Boldly taking the found footage genre where no one has taken it before, Europa Report launches us into deep space with a crew doomed to make a discovery that will change human history. Previously, the genre’s uncanny ability to convince us the unbelievable has actually happened has been exploited mostly by horror filmmakers. Ecuadorean helmer Sebastian Cordero however proves through his stylish, gripping, and masterfully arranged storytelling that found footage has exciting applications far beyond horror. His love of humanistic detail distinguishes and elevates the film above other space and found footage movies and places it more snugly in the tradition of European verite filmmaking set in extreme environments, for space is nothing if not extreme.
Europa is a moon around Jupiter harboring large reserves of water, suggesting signs of alien life-forms. When the first privately-funded space mission to explore Europa loses communication with its sponsors, nobody on Earth knows what happened to the ship or crew. Until now. As if from the ghostly black box recordings of a crashed airplane, the mission’s sponsor, Europa Ventures, has unexpectedly received transmissions of all the mission’s data and camera footage. Europa Report then, represents on one level an ominous black box and on another a PR video carefully assembled by Europa Ventures. These two levels work surprisingly well together in a film whose utter devotion to the realities of space exploration also awakens our emotions to its romance and horror.
After something of a slow start that includes heavy foreboding delivered by the non-linear presentation of the recovered footage and a mesmerizing score by Bear McCreary, finally we are stuck inside the spacecraft with the crew members as they travel far deeper into space than any human has ever gone before–and as, inevitably, one by one, they sacrifice themselves for the sake of one another or for science. And while the film’s meticulous command of detail and context are impressive, the story only really “takes-off” when the crew is aloft and things start going wrong. It’s probably the result of the found footage genre’s privileging of “the real” and mundane detail over operatic effects, but about midway through the film we begin to feel not anticipation over the prospect of the astronauts actually encountering an alien life-form on Europa so much as genuine anxiety and concern over their well-being. In other words, damn the mission and damn science: we just want them–or even just one of them–to make out of space alive.
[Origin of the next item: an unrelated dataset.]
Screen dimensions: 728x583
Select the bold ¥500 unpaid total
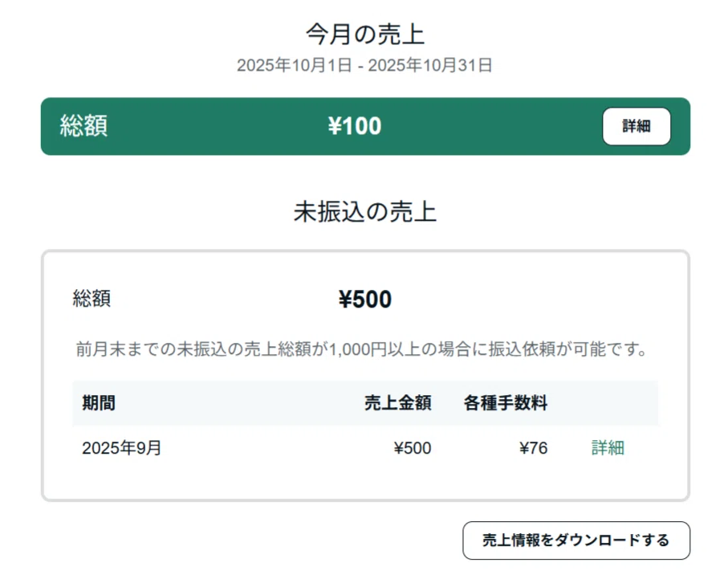coord(365,299)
The film’s devotion to small moments and verisimilitude is nowhere more in evidence than in the astonishing production design by Eugenio Caballero and the cool and clever cinematography by Enrique Chediak. Filling out what seems to one of the most accurate depictions of space travel ever made is stirring footage collected from NASA and JPL. In the end, however, it’s not outer space but the human dramas played out in its vast emptiness by the crew that grip us. The use of extreme close-ups shot from inside the astronauts’ helmets is used liberally and to harrowing effect when a mechanical accident sends James Corrigan (Sharlto Copley) spinning off into space; as well as when Dr. Katya Petrovna’s (Karolina Wydra)) scientific curiosity plunges her deep into an extraterrestrial ocean.
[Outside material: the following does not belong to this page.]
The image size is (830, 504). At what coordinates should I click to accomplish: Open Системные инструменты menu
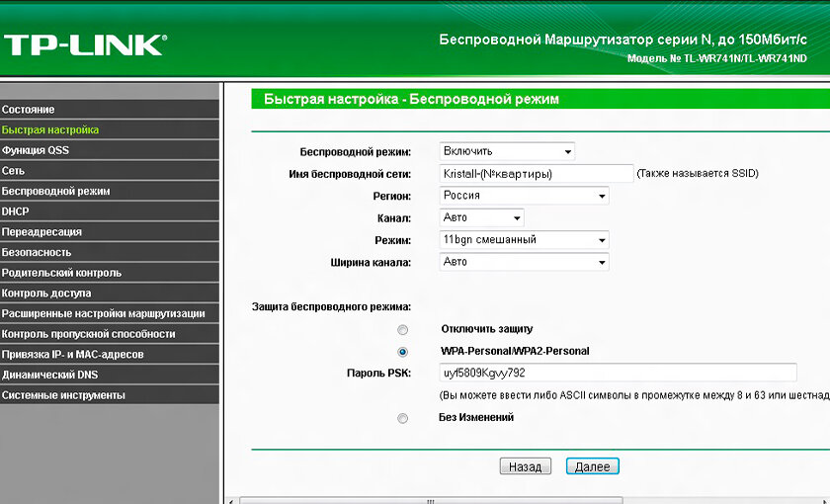pyautogui.click(x=109, y=395)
Ultimately, and to Europa Report‘s great credit, the result of getting to know these brave scientists on the very ordinary level that found footage can provide as they unlock one of the enduring mysteries of the universe is that we end up questioning the mission even as the crew members nobly give their lives to it. Watching the astronauts humbly hunt for a lost toothbrush or video chat with family members makes us wonder, as unlucky Dr. Daniel Luxembourg (Christian Camargo) does just before he steps out of the spacecraft into oblivion, if the grand romance of space isn’t just “pointless” after all.